Sorry for being a dick, Dhoni

We are an instinctive lot, this generation or for that matter every generation that preceded us. We believe in saying and doing things without thinking much and later not just think, but muse, retrospect rather tragically, even romantically about could’ves and should’ves of the past, about how things would’ve accrued had they been done differently or people been treated differently at their times of relevance when it really mattered. Only if collective regret had that kind of power.
It’s no more about the aesthetic appeal or the intrinsic value of a thing. It’s become all about flamboyance, instant gratification, bigger the better kind of scene.
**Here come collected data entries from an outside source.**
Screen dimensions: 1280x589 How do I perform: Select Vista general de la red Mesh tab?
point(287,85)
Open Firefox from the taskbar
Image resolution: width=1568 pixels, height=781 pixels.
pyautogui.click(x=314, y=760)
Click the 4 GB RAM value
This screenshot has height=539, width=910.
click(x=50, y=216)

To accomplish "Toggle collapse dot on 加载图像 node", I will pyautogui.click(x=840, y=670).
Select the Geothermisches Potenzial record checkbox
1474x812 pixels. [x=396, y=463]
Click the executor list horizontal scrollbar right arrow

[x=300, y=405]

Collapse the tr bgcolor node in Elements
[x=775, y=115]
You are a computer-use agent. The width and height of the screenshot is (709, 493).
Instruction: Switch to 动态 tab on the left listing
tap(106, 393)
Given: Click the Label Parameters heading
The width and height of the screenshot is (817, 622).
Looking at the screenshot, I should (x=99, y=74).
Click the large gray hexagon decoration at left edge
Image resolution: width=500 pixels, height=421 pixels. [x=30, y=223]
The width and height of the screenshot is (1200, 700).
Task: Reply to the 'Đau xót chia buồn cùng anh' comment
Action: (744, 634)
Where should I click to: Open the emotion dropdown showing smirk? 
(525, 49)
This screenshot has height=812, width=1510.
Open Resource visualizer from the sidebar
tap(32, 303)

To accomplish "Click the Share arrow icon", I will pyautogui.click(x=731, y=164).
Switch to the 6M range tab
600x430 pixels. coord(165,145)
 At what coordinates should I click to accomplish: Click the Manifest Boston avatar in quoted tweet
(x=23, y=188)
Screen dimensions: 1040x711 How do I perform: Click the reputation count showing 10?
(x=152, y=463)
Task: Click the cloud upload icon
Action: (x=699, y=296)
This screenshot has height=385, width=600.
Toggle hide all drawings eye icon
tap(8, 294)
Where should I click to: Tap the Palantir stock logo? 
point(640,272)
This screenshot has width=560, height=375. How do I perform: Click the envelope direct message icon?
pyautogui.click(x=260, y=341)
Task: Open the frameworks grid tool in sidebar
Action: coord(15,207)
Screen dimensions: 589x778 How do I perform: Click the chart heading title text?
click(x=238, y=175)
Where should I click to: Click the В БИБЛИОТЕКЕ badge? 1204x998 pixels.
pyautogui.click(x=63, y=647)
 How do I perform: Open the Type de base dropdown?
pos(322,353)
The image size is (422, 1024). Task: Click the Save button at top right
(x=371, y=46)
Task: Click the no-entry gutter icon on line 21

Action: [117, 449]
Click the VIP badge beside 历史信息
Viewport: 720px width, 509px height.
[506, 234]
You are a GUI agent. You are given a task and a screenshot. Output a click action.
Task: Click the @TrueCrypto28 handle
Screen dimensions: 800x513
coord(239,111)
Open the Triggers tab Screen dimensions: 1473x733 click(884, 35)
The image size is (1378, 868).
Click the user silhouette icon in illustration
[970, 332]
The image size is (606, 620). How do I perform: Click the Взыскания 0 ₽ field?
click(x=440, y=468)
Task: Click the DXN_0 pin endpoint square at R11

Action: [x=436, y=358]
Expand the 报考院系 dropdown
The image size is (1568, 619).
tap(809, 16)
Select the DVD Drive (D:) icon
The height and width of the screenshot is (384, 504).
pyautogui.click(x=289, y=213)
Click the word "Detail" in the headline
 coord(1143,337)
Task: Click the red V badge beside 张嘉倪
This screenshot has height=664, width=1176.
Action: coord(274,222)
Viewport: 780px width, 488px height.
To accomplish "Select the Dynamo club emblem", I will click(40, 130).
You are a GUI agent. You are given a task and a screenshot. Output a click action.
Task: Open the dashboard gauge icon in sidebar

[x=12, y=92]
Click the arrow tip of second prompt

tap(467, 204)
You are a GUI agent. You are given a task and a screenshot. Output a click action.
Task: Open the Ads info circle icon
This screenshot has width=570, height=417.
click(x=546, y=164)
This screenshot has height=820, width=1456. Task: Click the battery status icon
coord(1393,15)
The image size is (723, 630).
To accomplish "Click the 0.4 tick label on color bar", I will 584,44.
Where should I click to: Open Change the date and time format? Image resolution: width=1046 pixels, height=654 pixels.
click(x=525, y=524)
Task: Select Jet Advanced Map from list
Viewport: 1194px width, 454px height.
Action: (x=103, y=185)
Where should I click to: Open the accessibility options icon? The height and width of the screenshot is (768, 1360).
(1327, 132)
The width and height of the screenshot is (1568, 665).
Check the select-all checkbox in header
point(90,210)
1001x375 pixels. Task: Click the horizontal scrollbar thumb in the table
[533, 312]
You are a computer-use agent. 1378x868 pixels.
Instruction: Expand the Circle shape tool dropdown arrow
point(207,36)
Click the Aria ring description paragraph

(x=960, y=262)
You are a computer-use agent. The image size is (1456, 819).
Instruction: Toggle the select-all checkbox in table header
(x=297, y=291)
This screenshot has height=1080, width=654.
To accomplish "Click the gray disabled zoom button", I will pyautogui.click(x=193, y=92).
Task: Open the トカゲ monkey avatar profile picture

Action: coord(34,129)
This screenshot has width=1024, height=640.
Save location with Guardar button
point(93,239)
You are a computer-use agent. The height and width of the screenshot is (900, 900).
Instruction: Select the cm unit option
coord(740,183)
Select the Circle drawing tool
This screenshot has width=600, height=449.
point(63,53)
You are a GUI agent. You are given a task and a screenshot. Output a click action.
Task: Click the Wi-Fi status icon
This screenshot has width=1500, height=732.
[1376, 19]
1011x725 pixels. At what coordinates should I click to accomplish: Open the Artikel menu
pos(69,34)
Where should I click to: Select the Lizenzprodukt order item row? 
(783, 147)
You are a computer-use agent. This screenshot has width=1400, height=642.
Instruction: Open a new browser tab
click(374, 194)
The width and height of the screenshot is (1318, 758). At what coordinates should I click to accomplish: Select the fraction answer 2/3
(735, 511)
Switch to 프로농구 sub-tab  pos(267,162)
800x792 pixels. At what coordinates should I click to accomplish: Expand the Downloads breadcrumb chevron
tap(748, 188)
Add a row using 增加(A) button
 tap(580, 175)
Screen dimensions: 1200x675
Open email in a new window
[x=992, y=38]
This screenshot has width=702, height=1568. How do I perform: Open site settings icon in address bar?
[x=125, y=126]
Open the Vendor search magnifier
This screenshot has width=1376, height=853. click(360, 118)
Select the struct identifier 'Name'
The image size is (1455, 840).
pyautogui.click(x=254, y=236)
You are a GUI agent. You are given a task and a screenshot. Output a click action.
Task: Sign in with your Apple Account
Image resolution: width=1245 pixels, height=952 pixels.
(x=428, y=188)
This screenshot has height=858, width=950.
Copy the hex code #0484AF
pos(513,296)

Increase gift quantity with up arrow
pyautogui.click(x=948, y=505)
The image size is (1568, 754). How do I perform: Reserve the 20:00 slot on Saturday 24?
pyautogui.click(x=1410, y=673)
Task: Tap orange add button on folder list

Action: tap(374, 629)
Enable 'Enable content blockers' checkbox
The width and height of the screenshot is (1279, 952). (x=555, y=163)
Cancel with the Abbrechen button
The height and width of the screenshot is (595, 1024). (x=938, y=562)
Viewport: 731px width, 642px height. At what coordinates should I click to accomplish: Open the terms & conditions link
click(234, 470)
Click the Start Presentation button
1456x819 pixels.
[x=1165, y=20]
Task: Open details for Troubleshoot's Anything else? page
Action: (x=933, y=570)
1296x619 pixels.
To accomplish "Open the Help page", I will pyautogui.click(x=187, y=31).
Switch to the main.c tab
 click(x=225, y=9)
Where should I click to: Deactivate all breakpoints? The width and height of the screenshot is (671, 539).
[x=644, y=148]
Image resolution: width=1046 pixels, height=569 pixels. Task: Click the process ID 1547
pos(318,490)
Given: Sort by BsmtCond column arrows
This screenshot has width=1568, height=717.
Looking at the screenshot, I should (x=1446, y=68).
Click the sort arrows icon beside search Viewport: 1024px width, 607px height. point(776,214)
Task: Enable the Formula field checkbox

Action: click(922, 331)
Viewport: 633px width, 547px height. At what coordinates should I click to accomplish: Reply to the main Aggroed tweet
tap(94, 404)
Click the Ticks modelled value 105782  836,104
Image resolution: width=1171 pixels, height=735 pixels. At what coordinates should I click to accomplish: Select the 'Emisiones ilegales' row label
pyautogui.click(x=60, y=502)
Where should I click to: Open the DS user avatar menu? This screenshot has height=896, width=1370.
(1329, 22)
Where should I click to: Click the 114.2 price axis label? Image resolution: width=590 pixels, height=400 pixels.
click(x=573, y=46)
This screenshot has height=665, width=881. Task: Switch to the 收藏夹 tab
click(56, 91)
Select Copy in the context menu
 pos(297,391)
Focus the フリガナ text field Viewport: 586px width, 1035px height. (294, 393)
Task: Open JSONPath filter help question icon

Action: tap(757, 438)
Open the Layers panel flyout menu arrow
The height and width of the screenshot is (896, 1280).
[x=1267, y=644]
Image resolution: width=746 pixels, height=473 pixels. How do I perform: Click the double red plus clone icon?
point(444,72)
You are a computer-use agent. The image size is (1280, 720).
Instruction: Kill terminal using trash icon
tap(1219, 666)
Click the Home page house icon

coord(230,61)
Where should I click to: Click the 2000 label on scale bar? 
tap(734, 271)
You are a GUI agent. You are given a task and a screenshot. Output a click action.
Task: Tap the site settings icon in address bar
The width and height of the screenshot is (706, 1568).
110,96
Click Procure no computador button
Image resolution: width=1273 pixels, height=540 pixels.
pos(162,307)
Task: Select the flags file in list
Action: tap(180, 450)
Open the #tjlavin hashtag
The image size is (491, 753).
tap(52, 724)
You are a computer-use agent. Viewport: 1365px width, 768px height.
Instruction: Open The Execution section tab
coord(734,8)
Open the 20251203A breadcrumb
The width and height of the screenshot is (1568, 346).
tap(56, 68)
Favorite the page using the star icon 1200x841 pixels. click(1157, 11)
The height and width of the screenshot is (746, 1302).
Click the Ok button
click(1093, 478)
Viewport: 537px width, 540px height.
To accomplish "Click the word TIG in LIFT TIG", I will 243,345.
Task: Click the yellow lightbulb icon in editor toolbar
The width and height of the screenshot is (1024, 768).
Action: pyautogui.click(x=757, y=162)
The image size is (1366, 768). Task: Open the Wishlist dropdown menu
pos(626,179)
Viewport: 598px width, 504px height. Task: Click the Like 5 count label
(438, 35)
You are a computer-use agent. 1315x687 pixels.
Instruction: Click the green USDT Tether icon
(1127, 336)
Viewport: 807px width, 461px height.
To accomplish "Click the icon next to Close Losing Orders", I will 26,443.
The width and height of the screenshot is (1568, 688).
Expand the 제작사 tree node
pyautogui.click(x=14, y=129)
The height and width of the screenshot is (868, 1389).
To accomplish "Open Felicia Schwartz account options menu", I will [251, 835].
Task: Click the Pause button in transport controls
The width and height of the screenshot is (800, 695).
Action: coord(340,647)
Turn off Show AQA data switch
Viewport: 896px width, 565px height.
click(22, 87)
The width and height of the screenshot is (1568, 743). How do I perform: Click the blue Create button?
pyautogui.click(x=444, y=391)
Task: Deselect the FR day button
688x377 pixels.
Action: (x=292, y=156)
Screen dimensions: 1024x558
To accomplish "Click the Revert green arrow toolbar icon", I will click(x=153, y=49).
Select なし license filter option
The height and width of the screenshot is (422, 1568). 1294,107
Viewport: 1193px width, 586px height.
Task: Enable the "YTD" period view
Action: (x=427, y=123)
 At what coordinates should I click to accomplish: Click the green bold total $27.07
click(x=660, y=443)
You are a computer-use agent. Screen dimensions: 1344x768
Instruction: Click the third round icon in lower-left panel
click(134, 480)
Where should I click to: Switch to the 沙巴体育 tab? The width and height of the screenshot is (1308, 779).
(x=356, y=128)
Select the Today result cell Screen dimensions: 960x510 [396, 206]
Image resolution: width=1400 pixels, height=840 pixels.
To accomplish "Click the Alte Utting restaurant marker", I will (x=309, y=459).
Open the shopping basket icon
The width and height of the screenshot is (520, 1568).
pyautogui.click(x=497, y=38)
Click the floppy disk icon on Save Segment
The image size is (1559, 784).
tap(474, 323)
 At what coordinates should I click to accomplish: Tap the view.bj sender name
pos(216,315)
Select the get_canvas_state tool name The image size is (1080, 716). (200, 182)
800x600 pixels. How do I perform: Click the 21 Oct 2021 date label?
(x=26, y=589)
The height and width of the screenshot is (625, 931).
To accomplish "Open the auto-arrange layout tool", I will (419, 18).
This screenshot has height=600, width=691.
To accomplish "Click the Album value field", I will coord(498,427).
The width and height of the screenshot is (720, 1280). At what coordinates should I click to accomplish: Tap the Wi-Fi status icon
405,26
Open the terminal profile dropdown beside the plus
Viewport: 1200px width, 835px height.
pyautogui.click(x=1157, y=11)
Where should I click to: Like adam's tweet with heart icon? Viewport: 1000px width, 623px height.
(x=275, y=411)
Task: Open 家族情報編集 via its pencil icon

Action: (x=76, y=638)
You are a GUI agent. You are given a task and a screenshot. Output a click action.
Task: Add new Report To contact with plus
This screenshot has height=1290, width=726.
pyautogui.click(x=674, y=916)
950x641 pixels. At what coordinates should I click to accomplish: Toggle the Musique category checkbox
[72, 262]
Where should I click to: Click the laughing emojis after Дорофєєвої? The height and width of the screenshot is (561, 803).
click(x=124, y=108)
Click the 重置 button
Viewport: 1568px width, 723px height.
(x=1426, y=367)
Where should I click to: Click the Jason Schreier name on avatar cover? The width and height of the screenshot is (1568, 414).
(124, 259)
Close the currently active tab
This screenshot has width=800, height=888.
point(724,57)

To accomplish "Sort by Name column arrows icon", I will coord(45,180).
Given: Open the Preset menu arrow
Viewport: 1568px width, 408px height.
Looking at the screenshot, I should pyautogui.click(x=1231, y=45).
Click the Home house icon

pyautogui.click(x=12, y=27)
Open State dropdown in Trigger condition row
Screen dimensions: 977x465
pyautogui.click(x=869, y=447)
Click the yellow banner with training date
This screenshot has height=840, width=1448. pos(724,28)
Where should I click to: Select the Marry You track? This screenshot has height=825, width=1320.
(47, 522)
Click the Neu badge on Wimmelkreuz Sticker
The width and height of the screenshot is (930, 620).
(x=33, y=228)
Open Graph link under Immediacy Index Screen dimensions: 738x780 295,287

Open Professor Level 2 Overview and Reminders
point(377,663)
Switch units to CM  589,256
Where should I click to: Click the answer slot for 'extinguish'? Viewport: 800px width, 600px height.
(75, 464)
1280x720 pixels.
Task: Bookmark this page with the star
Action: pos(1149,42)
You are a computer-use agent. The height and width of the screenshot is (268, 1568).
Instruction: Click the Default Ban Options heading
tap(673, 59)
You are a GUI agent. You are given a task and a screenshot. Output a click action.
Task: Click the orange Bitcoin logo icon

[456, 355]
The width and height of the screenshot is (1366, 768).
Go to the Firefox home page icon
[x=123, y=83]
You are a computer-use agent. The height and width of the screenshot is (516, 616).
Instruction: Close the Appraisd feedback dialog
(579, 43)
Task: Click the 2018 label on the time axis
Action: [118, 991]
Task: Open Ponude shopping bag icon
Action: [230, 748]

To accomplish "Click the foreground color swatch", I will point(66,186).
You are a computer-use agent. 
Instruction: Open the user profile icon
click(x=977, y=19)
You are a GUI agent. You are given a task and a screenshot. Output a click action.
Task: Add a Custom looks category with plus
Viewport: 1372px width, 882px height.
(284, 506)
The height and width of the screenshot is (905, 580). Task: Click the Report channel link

We too, like most average minded people of the world are obsessed with outcomes, lack the vision to see an event- not as a standalone one – as a point in a continuum in the vast history of an ever evolving sport or an legend’s long career that segues seamlessly into it. With the efflux of time,
we tend to become more forgiving. Nostalgia brings back fond memories. The parts of the heart that had hitherto dried up, begin to moisten up. And it also helps that a chapter has ended or an era has concluded. Because time lends us a dispassionate, panoramic perspective of things, that the heat of the moment eluded. We once again begin to see the good parts, understand their value, miss them to only realize that it’s too late and then go on to write eulogies like this one. But what’s the point when of a eulogy, when they weren’t treated with respect in their times.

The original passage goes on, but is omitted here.